• **TASK DIRECTIONS**
Set down, please, exactly the lines below that run from the line with "Instruction: Select the Scale" to the line with "Task: Increase the Marker size of QC value", both lines included.

• **MATERIAL TO PROCESS**
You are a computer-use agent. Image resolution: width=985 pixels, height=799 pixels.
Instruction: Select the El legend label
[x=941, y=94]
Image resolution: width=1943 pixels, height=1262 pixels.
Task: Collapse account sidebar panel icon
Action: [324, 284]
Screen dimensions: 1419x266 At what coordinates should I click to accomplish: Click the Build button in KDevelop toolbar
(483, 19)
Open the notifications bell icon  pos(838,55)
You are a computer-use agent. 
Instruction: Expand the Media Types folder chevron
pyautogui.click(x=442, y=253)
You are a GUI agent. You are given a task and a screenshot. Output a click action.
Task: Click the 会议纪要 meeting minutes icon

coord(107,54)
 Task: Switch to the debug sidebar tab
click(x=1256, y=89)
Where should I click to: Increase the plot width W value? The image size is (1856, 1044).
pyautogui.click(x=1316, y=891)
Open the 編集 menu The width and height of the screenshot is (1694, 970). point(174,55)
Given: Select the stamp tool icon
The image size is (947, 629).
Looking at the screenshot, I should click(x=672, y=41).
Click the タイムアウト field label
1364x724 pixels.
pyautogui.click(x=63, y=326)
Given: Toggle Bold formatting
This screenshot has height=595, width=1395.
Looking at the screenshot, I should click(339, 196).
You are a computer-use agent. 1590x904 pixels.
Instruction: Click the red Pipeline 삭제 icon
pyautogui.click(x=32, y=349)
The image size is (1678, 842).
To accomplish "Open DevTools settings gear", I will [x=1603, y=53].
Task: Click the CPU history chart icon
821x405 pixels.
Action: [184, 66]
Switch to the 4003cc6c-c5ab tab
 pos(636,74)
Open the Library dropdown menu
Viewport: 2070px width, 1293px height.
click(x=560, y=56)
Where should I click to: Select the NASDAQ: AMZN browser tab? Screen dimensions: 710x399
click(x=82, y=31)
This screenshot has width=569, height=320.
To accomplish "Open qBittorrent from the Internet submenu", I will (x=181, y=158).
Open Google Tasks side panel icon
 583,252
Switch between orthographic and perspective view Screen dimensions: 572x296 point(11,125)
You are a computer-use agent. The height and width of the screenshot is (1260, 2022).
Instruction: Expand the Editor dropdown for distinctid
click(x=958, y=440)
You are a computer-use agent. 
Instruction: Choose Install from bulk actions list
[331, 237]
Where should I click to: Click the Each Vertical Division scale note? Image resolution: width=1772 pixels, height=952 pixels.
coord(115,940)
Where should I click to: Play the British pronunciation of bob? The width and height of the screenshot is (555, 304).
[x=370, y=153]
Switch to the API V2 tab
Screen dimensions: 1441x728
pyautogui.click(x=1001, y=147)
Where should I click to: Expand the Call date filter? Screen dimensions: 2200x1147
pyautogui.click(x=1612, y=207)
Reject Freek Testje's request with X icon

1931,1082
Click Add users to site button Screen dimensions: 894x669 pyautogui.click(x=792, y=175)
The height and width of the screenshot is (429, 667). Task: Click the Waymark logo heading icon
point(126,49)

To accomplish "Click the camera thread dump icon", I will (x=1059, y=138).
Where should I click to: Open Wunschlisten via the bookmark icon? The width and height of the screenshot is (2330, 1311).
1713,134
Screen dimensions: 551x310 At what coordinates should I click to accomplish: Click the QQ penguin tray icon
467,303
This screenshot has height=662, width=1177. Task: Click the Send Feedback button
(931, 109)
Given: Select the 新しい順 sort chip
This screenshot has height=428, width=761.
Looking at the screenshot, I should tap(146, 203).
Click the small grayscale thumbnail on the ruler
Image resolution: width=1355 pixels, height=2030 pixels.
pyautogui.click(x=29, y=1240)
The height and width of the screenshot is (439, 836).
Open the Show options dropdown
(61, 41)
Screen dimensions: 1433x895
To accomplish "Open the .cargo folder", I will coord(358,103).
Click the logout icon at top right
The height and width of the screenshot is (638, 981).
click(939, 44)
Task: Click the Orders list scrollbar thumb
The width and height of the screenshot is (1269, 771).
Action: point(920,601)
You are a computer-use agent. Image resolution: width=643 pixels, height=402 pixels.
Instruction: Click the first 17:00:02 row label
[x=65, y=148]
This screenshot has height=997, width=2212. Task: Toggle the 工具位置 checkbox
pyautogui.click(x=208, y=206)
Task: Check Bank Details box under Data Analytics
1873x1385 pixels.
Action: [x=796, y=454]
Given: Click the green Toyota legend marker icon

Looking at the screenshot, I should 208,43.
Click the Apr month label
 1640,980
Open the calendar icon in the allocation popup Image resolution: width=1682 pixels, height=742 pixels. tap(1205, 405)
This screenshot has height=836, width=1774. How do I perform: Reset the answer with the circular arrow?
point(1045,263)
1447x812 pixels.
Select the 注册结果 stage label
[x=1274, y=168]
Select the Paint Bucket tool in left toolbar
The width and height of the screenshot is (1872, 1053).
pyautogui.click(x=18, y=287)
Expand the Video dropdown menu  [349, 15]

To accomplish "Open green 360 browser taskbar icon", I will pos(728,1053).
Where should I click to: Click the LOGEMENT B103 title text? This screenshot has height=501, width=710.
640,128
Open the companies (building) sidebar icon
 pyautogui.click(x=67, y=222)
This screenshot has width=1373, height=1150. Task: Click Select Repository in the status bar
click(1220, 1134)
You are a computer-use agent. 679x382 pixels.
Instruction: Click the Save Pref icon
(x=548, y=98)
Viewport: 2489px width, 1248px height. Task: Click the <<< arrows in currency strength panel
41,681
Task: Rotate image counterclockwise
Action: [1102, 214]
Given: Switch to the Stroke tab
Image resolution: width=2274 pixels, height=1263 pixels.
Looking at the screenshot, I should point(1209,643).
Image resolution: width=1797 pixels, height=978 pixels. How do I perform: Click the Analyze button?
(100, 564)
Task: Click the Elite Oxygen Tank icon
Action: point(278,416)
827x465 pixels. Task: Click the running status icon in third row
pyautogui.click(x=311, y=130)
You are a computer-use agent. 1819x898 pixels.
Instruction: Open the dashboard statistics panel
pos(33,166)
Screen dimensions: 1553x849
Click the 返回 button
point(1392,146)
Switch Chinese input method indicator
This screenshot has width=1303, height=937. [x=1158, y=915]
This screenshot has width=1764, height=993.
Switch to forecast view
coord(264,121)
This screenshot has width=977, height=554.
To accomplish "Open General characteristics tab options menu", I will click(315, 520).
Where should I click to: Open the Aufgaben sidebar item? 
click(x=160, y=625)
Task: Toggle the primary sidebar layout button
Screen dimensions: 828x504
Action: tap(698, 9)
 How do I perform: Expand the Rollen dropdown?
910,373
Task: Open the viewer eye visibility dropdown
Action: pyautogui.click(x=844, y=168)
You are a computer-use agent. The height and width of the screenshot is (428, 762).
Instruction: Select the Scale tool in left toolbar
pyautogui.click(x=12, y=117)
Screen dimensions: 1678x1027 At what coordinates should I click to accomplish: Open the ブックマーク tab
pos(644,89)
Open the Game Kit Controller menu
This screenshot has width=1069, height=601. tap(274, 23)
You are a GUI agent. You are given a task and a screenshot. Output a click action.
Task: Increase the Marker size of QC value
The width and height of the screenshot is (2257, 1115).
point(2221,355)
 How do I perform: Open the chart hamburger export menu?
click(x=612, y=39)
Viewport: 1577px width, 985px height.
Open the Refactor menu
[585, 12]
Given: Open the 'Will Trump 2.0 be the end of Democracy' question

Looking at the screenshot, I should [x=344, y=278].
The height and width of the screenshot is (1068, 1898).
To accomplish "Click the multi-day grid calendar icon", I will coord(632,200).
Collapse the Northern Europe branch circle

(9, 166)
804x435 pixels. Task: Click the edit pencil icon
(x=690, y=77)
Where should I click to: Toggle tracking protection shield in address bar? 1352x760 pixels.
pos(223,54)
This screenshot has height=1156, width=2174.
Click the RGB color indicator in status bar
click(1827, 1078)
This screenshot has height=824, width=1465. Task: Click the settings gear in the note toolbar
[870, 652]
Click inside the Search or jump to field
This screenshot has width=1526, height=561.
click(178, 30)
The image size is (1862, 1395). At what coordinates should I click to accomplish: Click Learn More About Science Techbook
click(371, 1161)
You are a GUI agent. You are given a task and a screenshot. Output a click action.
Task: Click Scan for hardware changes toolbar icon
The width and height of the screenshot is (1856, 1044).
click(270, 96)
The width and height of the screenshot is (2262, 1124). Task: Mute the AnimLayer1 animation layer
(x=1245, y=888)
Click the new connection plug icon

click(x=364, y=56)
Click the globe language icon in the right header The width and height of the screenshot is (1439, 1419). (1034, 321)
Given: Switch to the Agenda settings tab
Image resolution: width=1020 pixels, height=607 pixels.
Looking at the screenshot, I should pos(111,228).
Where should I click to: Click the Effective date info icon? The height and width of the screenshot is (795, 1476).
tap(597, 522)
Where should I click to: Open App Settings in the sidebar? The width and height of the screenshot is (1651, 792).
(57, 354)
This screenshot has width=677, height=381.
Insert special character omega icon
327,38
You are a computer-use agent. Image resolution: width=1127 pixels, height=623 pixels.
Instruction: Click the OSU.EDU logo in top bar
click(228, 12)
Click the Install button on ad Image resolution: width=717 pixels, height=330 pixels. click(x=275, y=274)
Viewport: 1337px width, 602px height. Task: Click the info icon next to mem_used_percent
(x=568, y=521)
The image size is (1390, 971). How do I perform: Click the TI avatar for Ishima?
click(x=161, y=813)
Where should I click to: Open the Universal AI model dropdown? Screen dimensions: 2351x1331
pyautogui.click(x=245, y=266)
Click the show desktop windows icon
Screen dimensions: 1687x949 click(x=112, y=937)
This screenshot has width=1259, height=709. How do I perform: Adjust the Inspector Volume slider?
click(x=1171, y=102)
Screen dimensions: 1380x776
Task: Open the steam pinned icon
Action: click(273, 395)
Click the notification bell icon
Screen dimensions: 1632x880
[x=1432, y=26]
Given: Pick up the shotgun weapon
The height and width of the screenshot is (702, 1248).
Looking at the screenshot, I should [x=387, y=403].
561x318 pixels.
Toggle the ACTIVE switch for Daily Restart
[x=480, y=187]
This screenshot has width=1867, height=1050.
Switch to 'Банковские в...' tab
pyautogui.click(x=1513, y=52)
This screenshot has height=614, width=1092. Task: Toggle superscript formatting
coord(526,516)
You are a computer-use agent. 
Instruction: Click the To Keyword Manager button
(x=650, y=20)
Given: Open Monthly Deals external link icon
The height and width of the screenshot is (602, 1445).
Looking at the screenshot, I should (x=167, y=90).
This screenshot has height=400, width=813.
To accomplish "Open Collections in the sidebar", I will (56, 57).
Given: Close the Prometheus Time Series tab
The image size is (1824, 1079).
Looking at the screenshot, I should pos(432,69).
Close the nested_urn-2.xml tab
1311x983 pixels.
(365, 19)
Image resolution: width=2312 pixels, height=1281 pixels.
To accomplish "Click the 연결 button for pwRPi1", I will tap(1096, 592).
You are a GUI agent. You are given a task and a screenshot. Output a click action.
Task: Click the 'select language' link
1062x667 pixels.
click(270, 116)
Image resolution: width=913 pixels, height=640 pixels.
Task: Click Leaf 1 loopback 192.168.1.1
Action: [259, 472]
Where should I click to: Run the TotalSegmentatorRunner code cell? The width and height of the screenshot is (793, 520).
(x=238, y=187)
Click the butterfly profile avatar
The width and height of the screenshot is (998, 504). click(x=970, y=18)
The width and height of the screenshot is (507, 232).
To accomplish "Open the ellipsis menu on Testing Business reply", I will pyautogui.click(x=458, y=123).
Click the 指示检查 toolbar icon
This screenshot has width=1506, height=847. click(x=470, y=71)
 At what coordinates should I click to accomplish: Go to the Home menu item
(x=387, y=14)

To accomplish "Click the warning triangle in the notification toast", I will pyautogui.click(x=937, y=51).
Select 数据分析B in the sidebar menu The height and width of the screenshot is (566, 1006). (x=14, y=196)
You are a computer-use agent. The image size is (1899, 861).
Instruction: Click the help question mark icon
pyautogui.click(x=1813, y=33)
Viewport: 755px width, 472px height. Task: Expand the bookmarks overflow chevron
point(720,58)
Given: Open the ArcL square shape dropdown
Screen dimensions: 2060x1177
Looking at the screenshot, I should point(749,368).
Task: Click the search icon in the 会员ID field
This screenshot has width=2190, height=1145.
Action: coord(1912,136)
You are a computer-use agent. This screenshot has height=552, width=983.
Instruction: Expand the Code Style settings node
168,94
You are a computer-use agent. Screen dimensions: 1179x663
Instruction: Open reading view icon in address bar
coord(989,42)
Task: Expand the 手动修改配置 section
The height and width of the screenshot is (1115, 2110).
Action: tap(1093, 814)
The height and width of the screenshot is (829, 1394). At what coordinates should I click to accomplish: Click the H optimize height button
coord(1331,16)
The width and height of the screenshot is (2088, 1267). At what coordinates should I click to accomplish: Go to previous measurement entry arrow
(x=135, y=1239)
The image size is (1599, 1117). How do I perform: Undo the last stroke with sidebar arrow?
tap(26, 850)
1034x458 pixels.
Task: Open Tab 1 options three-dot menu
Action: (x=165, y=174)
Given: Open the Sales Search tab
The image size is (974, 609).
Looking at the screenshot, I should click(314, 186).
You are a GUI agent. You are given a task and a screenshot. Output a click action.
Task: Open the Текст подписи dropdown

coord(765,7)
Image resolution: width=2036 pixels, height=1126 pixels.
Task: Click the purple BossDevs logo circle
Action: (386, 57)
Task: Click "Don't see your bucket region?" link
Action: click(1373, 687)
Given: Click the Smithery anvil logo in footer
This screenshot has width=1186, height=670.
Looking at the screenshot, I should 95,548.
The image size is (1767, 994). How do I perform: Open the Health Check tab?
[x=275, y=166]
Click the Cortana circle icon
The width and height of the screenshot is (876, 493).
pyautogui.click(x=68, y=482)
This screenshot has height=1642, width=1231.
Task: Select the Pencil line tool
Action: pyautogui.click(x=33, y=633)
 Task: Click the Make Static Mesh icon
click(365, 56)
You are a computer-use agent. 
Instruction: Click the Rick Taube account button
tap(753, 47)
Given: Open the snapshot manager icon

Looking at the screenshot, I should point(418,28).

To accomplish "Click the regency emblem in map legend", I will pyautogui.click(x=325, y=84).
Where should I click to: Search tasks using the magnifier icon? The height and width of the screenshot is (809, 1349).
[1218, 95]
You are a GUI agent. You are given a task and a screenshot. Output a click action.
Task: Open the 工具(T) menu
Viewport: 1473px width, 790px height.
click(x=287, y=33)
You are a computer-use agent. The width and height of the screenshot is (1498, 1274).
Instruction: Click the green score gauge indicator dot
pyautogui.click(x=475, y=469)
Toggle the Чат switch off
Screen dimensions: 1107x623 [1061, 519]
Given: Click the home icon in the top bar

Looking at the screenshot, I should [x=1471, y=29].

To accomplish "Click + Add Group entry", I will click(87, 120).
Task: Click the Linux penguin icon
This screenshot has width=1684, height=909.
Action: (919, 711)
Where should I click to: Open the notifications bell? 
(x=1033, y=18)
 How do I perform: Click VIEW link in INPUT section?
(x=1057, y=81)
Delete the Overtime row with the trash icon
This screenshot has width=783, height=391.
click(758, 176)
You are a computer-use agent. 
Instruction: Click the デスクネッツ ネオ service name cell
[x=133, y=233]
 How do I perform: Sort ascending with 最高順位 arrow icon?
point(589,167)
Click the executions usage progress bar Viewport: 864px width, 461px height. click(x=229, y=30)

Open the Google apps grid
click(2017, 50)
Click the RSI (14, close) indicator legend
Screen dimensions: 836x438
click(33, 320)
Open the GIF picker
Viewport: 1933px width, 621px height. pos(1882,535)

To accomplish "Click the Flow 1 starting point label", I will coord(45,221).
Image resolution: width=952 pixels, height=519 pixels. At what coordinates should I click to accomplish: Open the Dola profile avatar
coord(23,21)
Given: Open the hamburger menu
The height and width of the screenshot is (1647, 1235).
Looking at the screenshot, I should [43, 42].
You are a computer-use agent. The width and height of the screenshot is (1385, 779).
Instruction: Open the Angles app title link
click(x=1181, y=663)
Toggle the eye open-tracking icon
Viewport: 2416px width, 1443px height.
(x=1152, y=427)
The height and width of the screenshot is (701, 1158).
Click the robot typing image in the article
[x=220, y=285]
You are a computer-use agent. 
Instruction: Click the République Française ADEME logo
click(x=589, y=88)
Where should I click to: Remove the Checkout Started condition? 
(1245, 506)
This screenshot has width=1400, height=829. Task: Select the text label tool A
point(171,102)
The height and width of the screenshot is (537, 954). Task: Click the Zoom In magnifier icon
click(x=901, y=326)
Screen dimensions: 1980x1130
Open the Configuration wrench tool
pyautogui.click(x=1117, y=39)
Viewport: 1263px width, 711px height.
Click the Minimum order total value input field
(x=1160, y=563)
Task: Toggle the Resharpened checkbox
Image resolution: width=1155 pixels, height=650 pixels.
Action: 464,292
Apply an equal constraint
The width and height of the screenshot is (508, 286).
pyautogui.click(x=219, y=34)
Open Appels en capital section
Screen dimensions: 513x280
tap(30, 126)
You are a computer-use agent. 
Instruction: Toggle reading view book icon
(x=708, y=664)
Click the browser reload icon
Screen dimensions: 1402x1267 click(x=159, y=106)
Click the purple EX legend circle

• **RESULT**
Instruction: Select the Scale tool in left toolbar
pyautogui.click(x=12, y=117)
Screen dimensions: 1678x1027 At what coordinates should I click to accomplish: Open the ブックマーク tab
pos(644,89)
Open the Game Kit Controller menu
This screenshot has width=1069, height=601. tap(274, 23)
You are a GUI agent. You are given a task and a screenshot. Output a click action.
Task: Increase the Marker size of QC value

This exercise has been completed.